SELF-HEALING MECHANISM AND APPLICATION OF ACRYLIC MATERIALS

Abstract

Self-healing materials have attracted significant attention from researchers during last decades. However, self-healing materials cannot find practical applications yet due to a weak mechanical strength. Recently, it was identified that an acrylic elastomer, VHB 4910, has an excellent self-healing ability accompanied with a good mechanical strength. This material has been used to fabricate artificial muscles because it has unique dielectric properties. Our study demonstrated that VHB 4910 has a self-healing ability. The self-recovery and self-healing ability of this material after separation by cutting was tested by unidirectional and cyclic tensile tests.

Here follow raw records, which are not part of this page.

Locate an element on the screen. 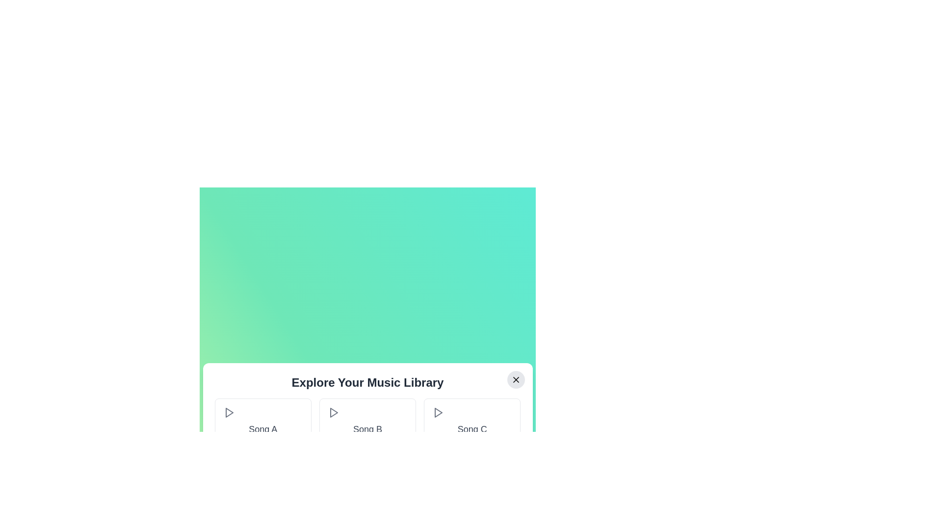 This screenshot has height=530, width=942. play button next to the song Song C to play it is located at coordinates (438, 412).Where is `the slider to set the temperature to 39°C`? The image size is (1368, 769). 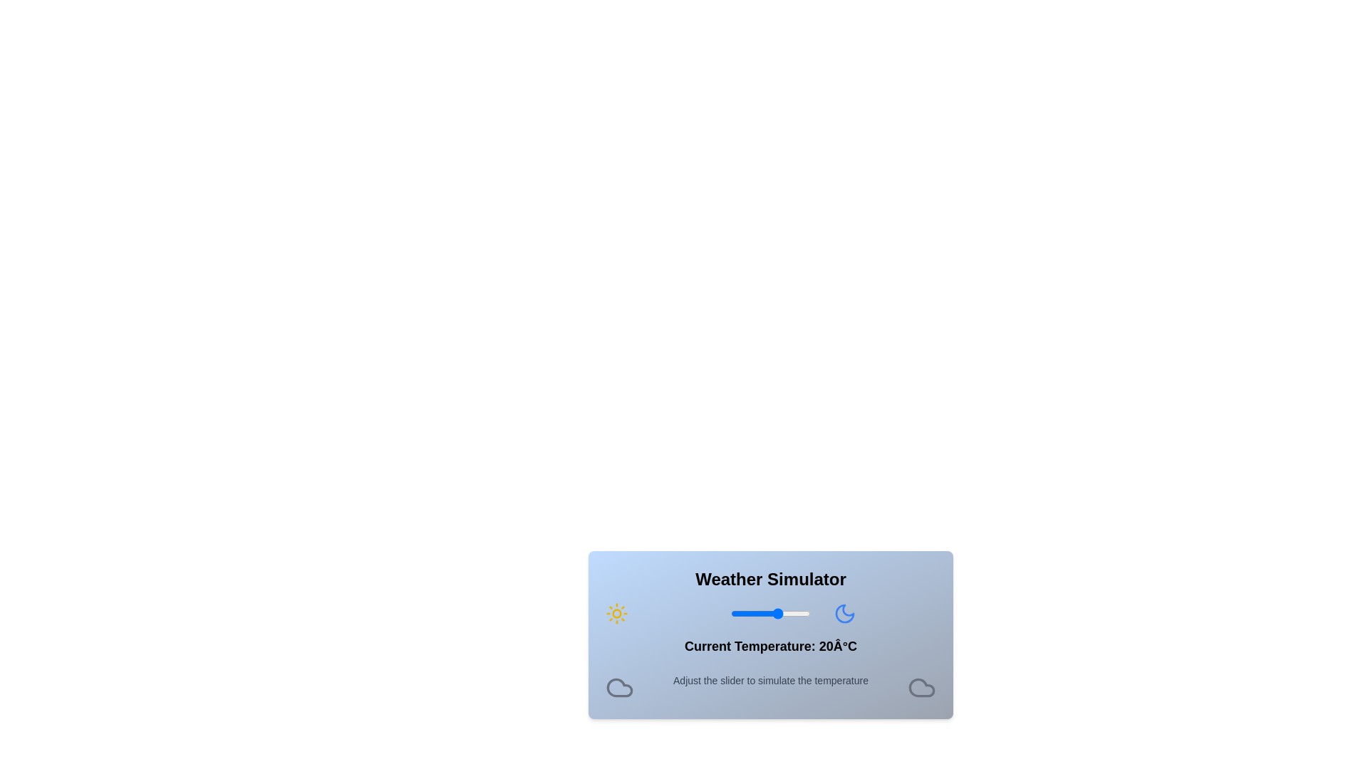
the slider to set the temperature to 39°C is located at coordinates (809, 613).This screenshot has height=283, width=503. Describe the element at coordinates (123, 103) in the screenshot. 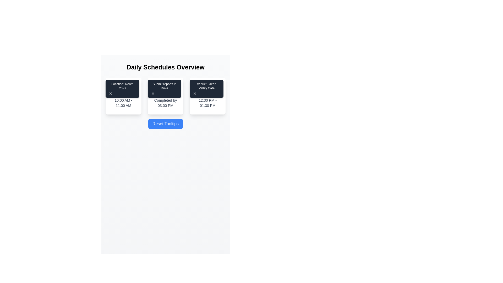

I see `the static informational text displaying the time range for the 'Marketing Meeting' event, which is located beneath the title in the top-left card of the layout` at that location.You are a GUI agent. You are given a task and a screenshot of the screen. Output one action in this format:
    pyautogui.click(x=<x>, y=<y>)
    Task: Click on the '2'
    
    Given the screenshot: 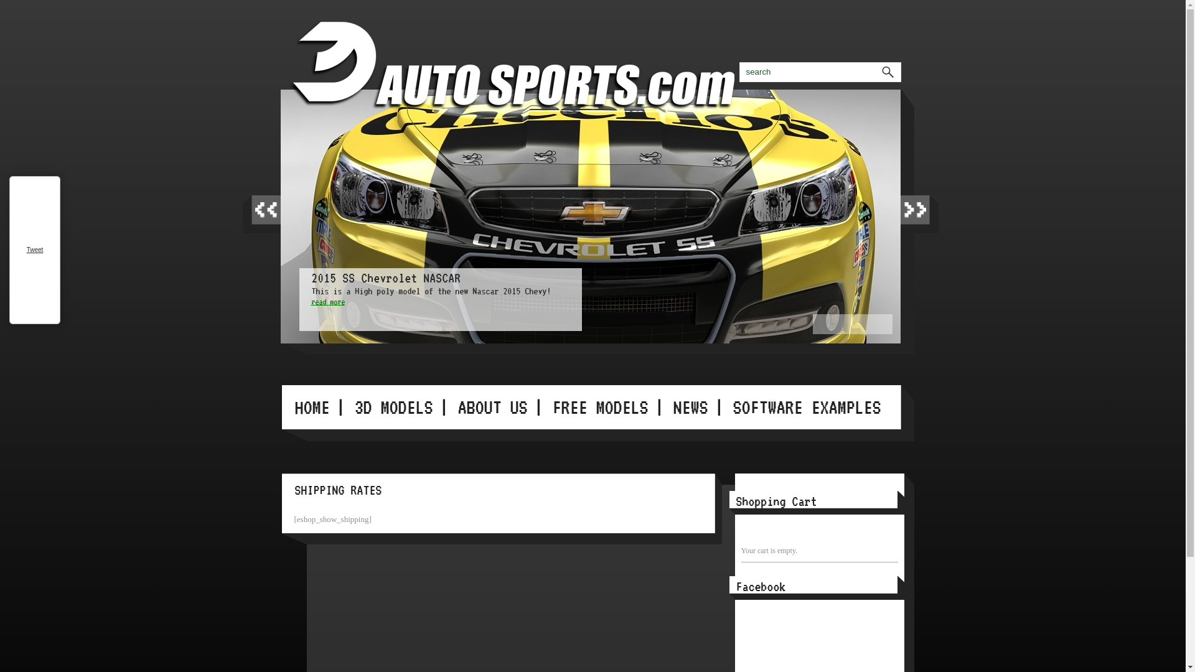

It was demonstrated that the strength can be completely recovered or even improved when an elevated temperature is used to accelerate the healing process. The self-healing mechanism was also analyzed by recording the Raman spectra at different distances from the cut and at various times. Analysis of Raman spectra and X-ray diffraction experiments were used to generate a support for the proposed model of self- healing. According to this model the self-healing mechanism of the acrylic elastomer can be attributed to the synergistic effect of the re-association of hydrogen bonding and the diffusion of molecular chains. Furthermore, another application of self-healing materials was proposed in this research. The coating that has not only the self-healing ability but also highly improved corrosion resistance was developed. In this research, a self-healing anticorrosion coating via layer-by-layer (LbL) assembly of the poly(acrylic acid) and poly(ethylene imine) was prepared on the magnesium alloys and electrogalvanized steel (EGS). This coating exhibits a rapid self-healing ability in the presence of water. The self-healing ability can be attributed to the swelling behavior of the damaged area of the coating. In the healing process, water played a role of plasticizer and allowed to increase the mobility of the molecular chains in the polyelectrolyte coating. When graphene oxide (GO) was added into the multilayer coating the corrosion resistance improved by two orders compared to the bare magnesium alloy. The GO layer acts as a strong barrier against the penetration of the corrosive electrolytes and provides an extended corrosion protection to the substrate. Therefore, the proposed multilayer coating with the addition of GO has a rapid self-healing ability and an excellent corrosion resistance.